Evidence log (fill on runs)

Date (UTC) Operator Test Model (SM_LLM_MODEL_LEAN) Result / notes
2026-03-20 automation Fake CLI math_sum_evens fake Valid JSON; proposals: [] from default stub
2026-03-20 agent Live eval math_sum_evens (real API) meta-llama/llama-3.1-70b-instruct Report: benchmarks/reports/llm_live_20260320T144531Z.json. Claims+mapping succeeded via configured allenai/olmo-3.1-32b-instruct; Lean call returned HTTP 404 on chat/completions for this Lean model (provider route unavailable for account).
2026-03-20 agent Live eval math_sum_evens with Lean override allenai/olmo-3.1-32b-instruct Report: benchmarks/reports/llm_live_math_sum_evens_lean_olmo.json. Claims+mapping succeeded; Lean reached provider but failed JSON extraction (Invalid control character), indicating non-strict JSON output from model response.
2026-03-20 agent Live eval after error fixes allenai/olmo-3.1-32b-instruct Report: benchmarks/reports/llm_live_math_sum_evens_after_error_fixes.json.
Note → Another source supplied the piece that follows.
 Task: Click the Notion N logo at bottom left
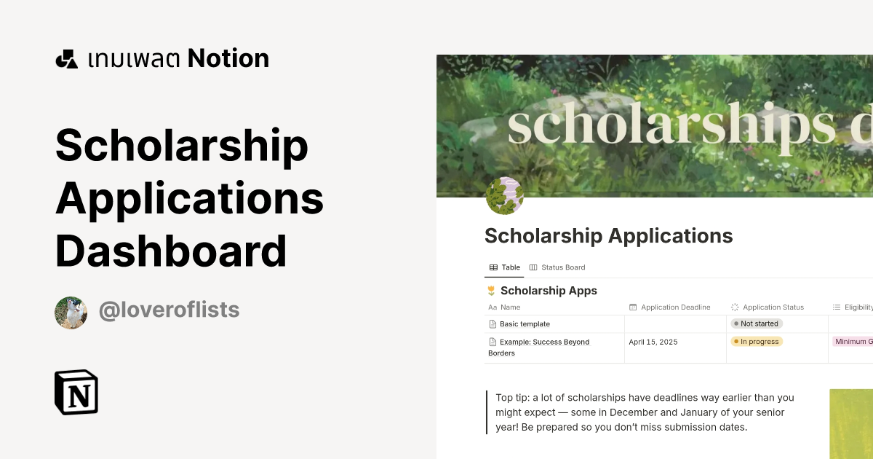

Claims/mapping/Lean all schema-valid (ok: true); Lean returned proposal_count: 0 (valid empty suggestion set).
2026-03-20 agent Full E2E pipeline run (math_sum_evens) allenai/olmo-3.1-32b-instruct Branch: e2e-llm-pipeline-run. All LLM surfaces executed live: claims (0 proposals, schema-valid), mapping (1 proposal applied via --apply --i-understand-human-reviewed), Lean (1 proposal generated, schema-valid). Applied: mapping merged into mapping.json. Final gates: Lean build passed, validate-all passed (warnings only), benchmark passed with llm_prompt_templates digests. Report: benchmarks/reports/llm_live_e2e_math_sum_evens.json.